STATED TASK 1:
From the passage on predictive maintenance, quote the words starting with "One important aspect" and going on through "about the future.".
STATED TASK 2:
In the passage on predictive maintenance, what does the abbreviation RUL stand for?

READING PASSAGE:
────────────────────────────────────────

“Prediction is very difficult, especially if it’s about the future!”
“Prediction is very difficult, especially if it’s about the future!”
Niels Bohr, Nobel laureate
Modern condition-based maintenance (CBM) relies heavily on the knowledge of the future state of an asset (prognostics and health management – PHM) [1]. This can reduce the risk of (serious) injury and annoyance, allows for saving resources and facilitates predictive maintenance. That is, accurate planning and scheduling of maintenance to allow maximum safety and asset usability, as well as cost savings. For example, in view of this, the airline carrier, MROs (Maintenance, Repair & Operations) and engine OEMs (Original Equipment Manufacturers) invest time and resources into transforming operational data into analytics [1,2,3,4] in order to answer a simple question: how long will my asset continue to operate normally/safely? Or, to put it otherwise, what is its remaining useful life (RUL)? However, as simple this question may be, the answer has a lot of moving parts.
One important aspect of this problem is to define what is useful and to define what a failure is. In addition, the next step is using an appropriate method in order to estimate the RUL, something which is not a straightforward task, as it depends on a lot of factors, such as the type and quantity of the available data, the computational resources and other end-user constraints. But, even after these aspects have been considered, there is still an important question to be answered. Just estimating the RUL is not enough. What we also need is to answer the question of how sure we are of our prediction. For example, how sure are we that our car will need a new alternator in 6 weeks? After all, when dealing with safety-critical and operation-critical questions we would like to be sure (as sure as one can be) about the future.

────────────────────────────────────────

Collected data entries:
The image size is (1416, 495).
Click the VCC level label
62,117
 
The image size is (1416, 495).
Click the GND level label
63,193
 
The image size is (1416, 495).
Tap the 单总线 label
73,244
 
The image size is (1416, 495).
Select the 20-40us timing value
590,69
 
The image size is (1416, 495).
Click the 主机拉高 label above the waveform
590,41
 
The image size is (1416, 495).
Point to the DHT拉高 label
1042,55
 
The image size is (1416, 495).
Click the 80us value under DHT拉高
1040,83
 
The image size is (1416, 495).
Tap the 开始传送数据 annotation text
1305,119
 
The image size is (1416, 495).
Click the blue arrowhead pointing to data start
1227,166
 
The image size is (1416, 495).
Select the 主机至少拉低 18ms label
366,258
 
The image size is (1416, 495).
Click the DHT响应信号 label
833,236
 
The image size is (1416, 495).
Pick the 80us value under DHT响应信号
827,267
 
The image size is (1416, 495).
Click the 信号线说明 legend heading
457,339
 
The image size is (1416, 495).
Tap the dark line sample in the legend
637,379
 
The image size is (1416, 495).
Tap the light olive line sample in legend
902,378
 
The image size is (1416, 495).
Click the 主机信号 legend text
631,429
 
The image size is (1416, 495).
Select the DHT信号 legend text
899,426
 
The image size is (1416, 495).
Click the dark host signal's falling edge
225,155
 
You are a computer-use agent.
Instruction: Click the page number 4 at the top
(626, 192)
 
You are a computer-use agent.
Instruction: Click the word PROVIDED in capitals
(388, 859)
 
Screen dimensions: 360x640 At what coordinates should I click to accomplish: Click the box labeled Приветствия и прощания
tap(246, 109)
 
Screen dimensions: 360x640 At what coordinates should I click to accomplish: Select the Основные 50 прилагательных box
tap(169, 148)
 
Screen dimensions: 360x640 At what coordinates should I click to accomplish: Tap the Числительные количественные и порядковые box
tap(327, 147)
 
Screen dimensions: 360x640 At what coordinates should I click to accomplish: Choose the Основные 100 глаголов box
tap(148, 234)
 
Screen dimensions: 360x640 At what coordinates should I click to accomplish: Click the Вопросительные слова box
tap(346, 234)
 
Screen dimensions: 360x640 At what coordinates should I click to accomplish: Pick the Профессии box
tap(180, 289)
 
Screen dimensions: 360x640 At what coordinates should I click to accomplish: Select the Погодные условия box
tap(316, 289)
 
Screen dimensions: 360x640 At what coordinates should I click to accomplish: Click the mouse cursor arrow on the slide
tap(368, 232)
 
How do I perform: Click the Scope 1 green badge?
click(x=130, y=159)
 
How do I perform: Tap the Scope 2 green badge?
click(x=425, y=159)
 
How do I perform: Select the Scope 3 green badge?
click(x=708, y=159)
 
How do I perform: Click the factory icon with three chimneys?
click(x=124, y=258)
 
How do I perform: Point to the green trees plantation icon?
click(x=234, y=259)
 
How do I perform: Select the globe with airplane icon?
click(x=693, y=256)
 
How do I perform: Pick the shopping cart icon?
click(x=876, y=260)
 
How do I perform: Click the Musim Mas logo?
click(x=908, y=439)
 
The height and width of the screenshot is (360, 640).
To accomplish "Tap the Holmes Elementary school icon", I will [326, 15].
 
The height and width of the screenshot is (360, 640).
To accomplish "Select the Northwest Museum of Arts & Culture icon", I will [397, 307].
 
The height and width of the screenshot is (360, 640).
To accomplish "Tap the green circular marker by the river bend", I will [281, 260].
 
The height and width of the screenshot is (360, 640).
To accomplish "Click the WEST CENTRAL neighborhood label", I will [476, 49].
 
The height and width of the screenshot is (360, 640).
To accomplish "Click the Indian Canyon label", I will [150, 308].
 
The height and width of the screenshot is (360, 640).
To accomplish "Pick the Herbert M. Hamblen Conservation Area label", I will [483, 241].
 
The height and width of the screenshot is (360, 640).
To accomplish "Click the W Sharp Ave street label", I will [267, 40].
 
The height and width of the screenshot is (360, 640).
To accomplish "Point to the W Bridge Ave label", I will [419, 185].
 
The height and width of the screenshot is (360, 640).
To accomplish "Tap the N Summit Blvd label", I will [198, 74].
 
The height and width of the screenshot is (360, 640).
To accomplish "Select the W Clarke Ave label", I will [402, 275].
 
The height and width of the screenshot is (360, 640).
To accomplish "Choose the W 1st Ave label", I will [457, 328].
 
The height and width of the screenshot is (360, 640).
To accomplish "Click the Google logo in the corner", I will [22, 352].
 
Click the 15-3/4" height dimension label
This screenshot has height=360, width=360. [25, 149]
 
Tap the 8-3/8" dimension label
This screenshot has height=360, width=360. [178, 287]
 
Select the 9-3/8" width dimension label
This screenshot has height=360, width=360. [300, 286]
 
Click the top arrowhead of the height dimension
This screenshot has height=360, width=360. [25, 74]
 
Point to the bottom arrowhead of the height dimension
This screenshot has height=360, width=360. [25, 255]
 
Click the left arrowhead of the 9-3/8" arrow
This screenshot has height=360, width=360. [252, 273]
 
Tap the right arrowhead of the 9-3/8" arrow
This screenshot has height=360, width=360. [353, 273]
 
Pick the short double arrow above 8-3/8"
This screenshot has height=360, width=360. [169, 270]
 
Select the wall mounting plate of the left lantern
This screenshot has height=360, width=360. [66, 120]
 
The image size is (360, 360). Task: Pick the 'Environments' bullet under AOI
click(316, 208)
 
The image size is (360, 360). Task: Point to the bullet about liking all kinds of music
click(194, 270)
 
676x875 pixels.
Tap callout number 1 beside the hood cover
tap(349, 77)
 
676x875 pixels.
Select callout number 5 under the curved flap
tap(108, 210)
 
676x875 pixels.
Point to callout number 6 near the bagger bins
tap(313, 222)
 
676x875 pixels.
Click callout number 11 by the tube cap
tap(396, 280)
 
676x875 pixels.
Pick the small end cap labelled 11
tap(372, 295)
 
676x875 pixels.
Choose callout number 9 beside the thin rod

────────────────────────────────────────

FULL ANSWER 1:
One important aspect of this problem is to define what is useful and to define what a failure is. In addition, the next step is using an appropriate method in order to estimate the RUL, something which is not a straightforward task, as it depends on a lot of factors, such as the type and quantity of the available data, the computational resources and other end-user constraints. But, even after these aspects have been considered, there is still an important question to be answered. Just estimating the RUL is not enough. What we also need is to answer the question of how sure we are of our prediction. For example, how sure are we that our car will need a new alternator in 6 weeks? After all, when dealing with safety-critical and operation-critical questions we would like to be sure (as sure as one can be) about the future.

FULL ANSWER 2:
Remaining useful life.